Shared Value Project’s latest report found 77 per cent of surveyed businesses were pursuing a shared value strategy, compared to 46 per cent in 2015.
On the eve of the report’s launch, SVP CEO Helen Steel spoke to Pro Bono News about the findings and said the climate was ripe for shared value in Australia.
Steel said given the damning findings from the banking and aged care royal commissions, there was a real imperative for companies to change how they operated.
“Shared value isn’t the silver bullet to solve every issue. And it’s not going to be the right fit for every business,” Steel said.
“But I think it’s a great tool or methodology that businesses can use to actually deliver on their purpose.”
Shared value is broadly defined as policies and practices that enhance the competitiveness of companies while improving social and environmental conditions in the locations they operate.
It entails practices with an identifiable economic benefit as well as a measurable impact on a social or environmental issue.
Steel said the research showed a clear intention from the corporate sector to change how it conducted its business.
“We’ve seen a growth in companies using the language of shared value.

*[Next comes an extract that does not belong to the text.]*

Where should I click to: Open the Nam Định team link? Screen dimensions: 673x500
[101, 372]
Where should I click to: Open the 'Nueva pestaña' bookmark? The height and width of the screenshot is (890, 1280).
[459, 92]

But the report also shows there’s a vast spectrum of understanding around what companies consider shared value,” she said.
She noted some companies still considered things like volunteering as a shared value practice when they sat under the umbrella of corporate social responsibility.
“I think companies are still really trying to understand how they use shared value effectively to gain profitability and a competitive advantage,” she said.
“There’s a desire there from the corporate sector to have this discussion and actually consider shared value much more deeply than perhaps they’ve done in the past.”
Researchers listed 10 important steps that companies could take to embed shared value in their organisation.
These include distinguishing shared value from corporate social responsibility, using purpose as a touchstone for corporate decision making, and measuring impact in terms of the organisation’s bottom line.
Steel said working closely with the board was one of the key steps businesses should consider when looking to adopt shared value practices.
“The board room has a much greater role to play in helping companies understand their purpose and taking it from not just a shareholder value conversation, but also really thinking about customer value and employee value as well,” she said.
“And I think what really came through in the banking royal commission report was that governance needs to be much stronger within organisations and the role of the board needs to reflect that.”
Steel added that companies genuinely engaging in shared value were changing the corporate culture of the organisation to better reflect its purpose.
“Shared value is actually about how a company conducts its business and operates. It is very much about a company using its core assets to address a social issue rather than it being a peripheral activity,” she said.
“Through the course of this research project we’ve seen that companies have a desire to do that. But I think the means to deliver on this is still being grappled with by many of these organisations.”